A series of transactions made public in 1998 put half of the chain under the ownership of a holding company majority-owned by Houlihan Lokey Howard & Zukin (HLHZ), with minority ownership stakes held by senior Plaid Pantry management including CEO Chris Girard.

The details of the 1998 deal and several subsequent transactions became the subject of a lawsuit in 2007 before the United States District Court for the District of Oregon between HLHZ and Girard. The lawsuit was settled in 2008.

In May 2019, the company terminated an employee who produced a gun during an attempted robbery involving a suspect with a hatchet at one of its Clackamas County stores. The reason given for termination is for violating the company's no weapon policy.

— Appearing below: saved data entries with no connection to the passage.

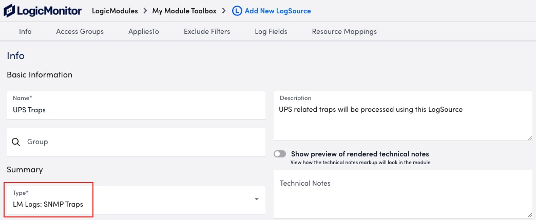Click the Technical Notes resize handle
Image resolution: width=536 pixels, height=220 pixels.
[x=529, y=214]
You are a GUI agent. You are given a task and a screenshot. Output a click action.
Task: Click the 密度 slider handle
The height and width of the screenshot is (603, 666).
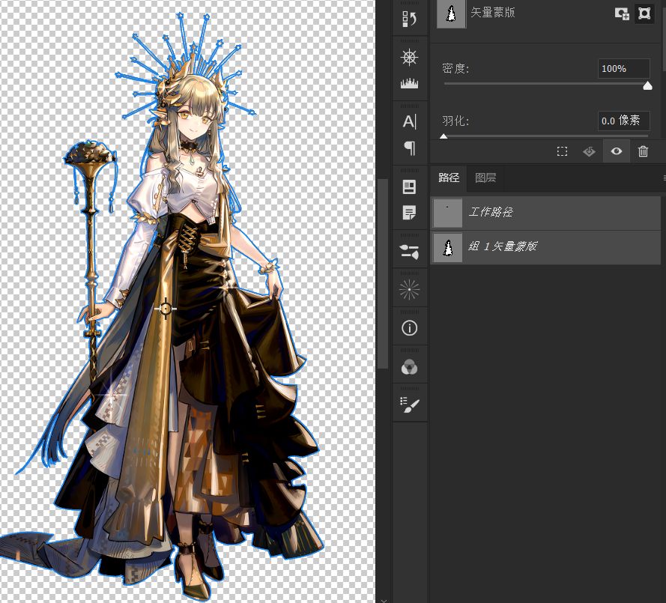click(x=647, y=85)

==Oregon Bottle Bill politics==
In 1969, as the Oregon Bottle Bill was contemplated as a way to reduce litter, large retailers opposed the idea and said that no one would return bottles and cans for a two-cent deposit. Furthermore, opponents of the bill claimed that small grocery stores would face an extraordinary financial burden from receiving and processing thousands of bottles and cans, potentially bankrupting several stores. John Piacentini disagreed. He offered a half cent for each soda or beer bottle returned to Plaid Pantry stores. Piacentini even stated that he hoped Oregonians "bury me in litter." Piacentini was a traveling advocate of the bottle bill.

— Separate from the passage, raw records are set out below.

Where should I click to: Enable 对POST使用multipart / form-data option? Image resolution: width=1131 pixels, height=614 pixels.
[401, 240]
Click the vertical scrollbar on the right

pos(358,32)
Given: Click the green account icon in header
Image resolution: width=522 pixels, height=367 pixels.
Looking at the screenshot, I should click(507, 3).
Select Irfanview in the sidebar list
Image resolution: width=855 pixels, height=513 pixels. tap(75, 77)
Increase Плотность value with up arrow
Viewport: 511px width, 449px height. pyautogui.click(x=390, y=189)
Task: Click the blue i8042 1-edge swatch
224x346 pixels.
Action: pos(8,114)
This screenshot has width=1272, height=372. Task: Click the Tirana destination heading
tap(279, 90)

The current CEO Jonathan Polonsky said in 2025 "There’s nothing sexy about taking back other people’s bottles and cans" and he commented that Plaid Pantry only continue to accept bottles because they're obligated to do so by law. Polonsky expressed enthusiasm for a proposed change to the Oregon Bottle Bill which allows stores to stop acceptance at 6PM or 8PM.

==Alcohol sales==

In the late 1990s, Plaid Pantry failed 30-40% of spot checks conducted by the OLCC to determine if the company was selling alcohol or tobacco to minors; by March 2000, they became the first retailer recognized by the OLCC as a "responsible vendor", a milestone reached due to changes to the company's training and its credit card validation system, which were updated to simplify a clerk's ability to ascertain whether a customer was of legal age.